WHAT THE TASK ASKS: Retyping should cover only the lines from the one containing "Viewport: 724px width, 466px height." through the final line of the records, with pictures omitted.
++++ SOURCE MATERIAL ++++
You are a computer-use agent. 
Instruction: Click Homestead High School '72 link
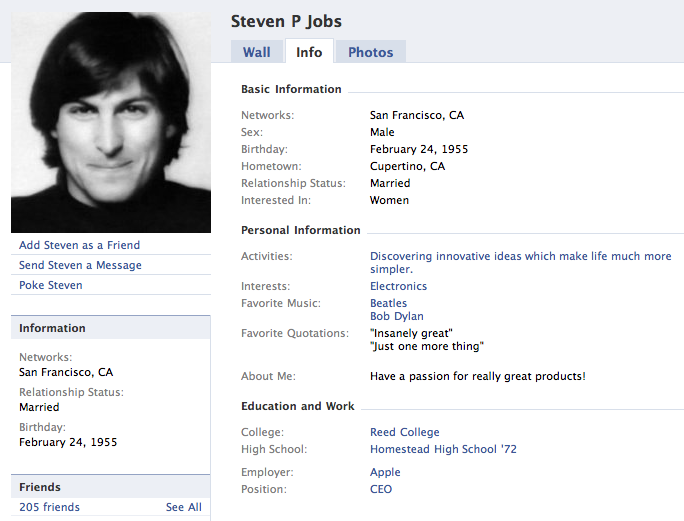[x=443, y=449]
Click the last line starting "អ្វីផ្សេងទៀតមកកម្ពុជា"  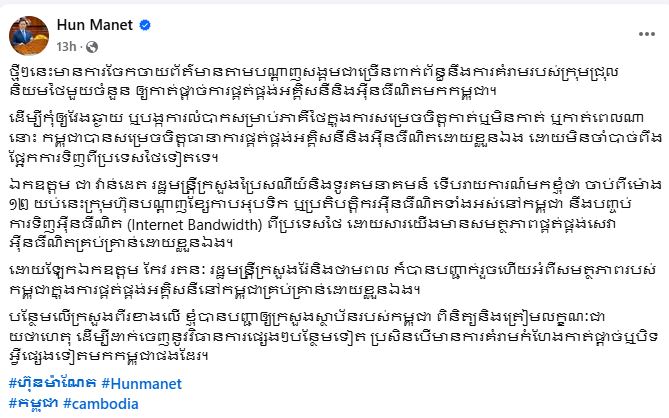pos(108,356)
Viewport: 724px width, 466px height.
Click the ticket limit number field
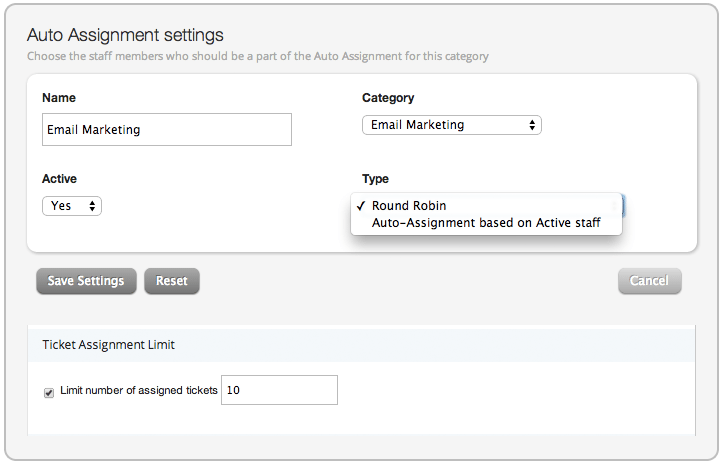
++++
ANSWER TO THIS PROBLEM:
Viewport: 724px width, 466px height.
Click the ticket limit number field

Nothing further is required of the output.